Required work: Each line from the one containing "Given: Select the" to the end of the data must be copied exactly, the first and last included; no other lines and no pictures belong in the copy.

Given entries:

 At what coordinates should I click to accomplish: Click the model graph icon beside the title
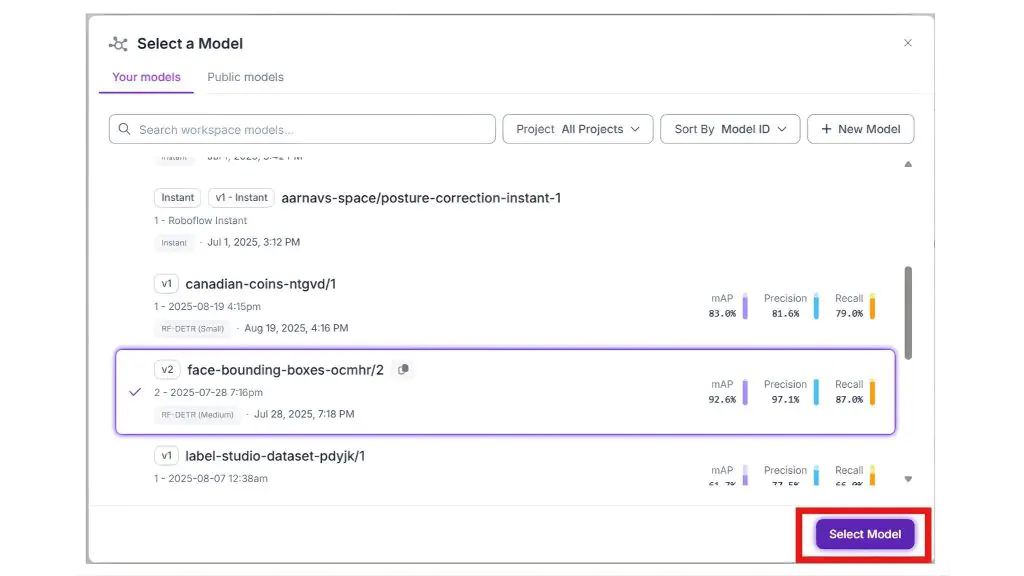(119, 44)
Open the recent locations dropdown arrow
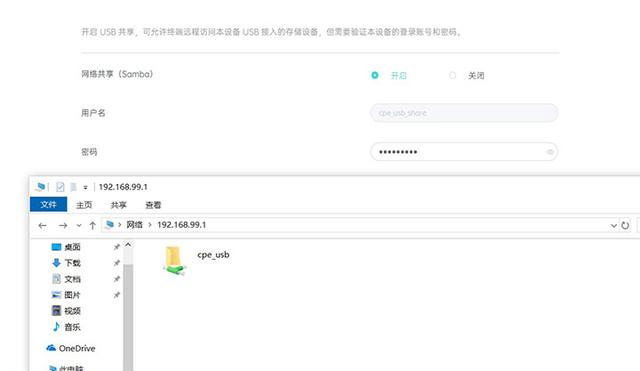640x371 pixels. (x=79, y=225)
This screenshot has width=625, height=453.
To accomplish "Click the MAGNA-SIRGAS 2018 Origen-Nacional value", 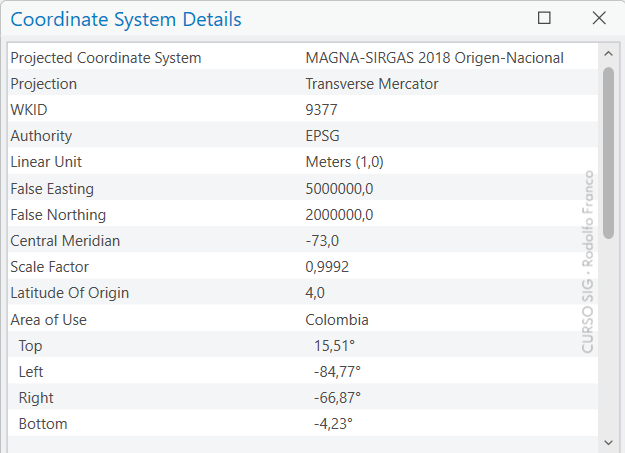I will coord(434,58).
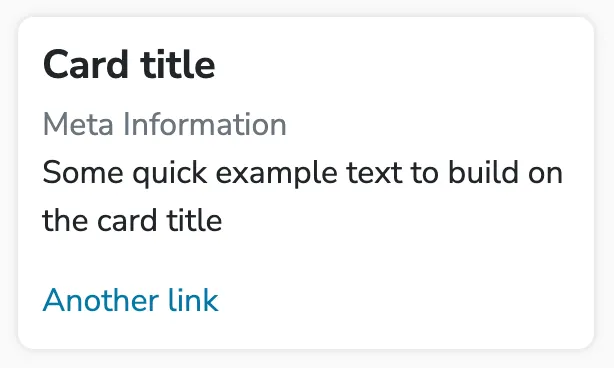Open the 'Another link' hyperlink
This screenshot has height=368, width=614.
click(x=130, y=300)
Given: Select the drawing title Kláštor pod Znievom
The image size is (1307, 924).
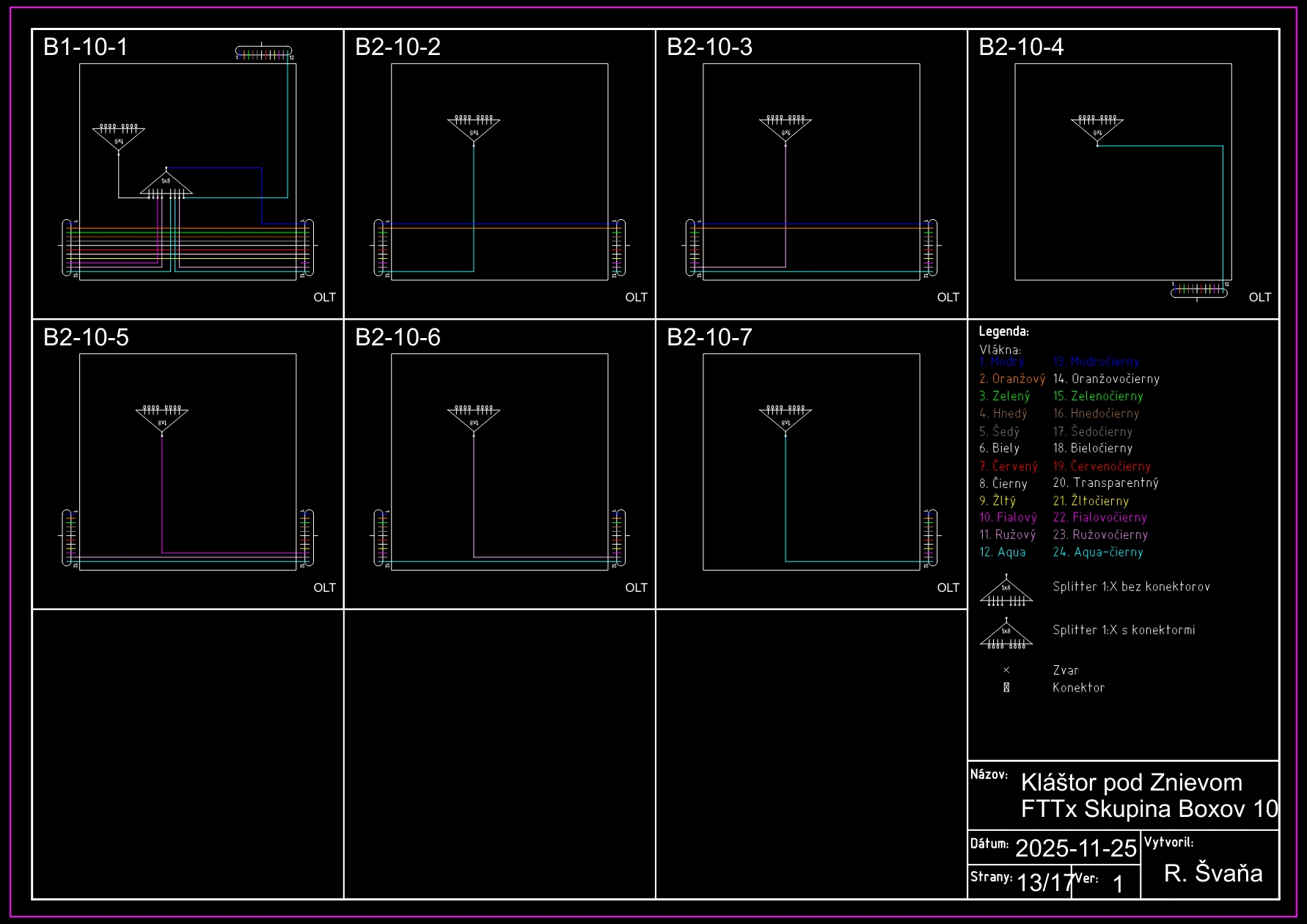Looking at the screenshot, I should point(1131,782).
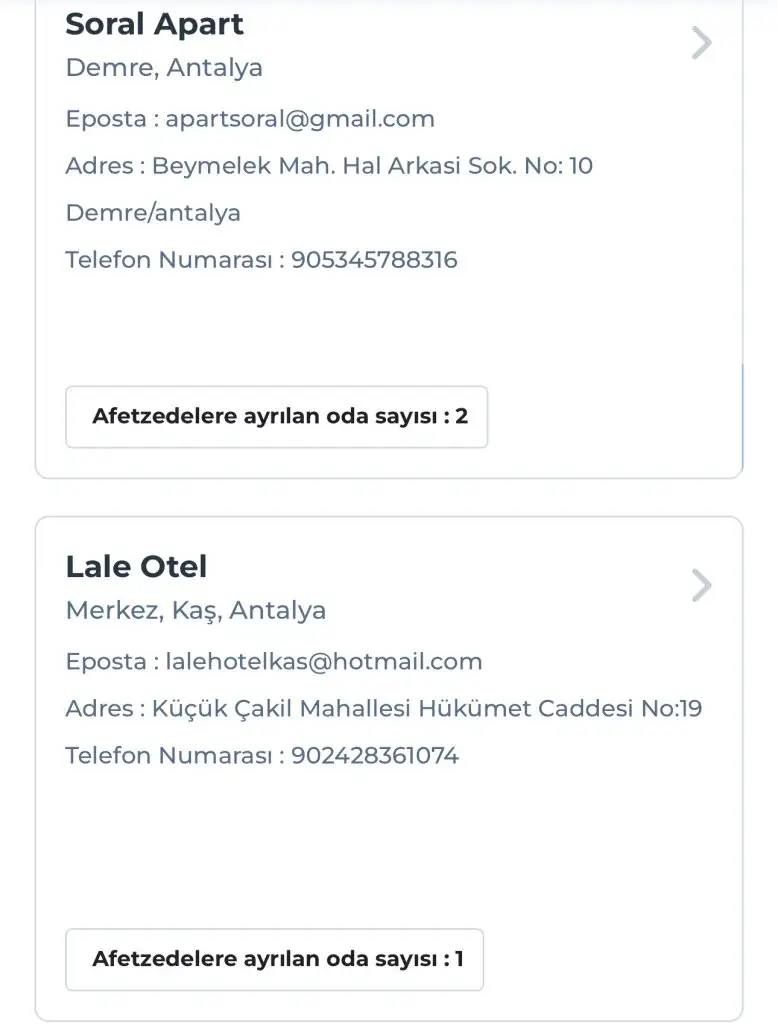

Solution:
Given: Select the drawing title Kláštor pod Znievom
The image size is (1307, 924).
Looking at the screenshot, I should point(1131,782).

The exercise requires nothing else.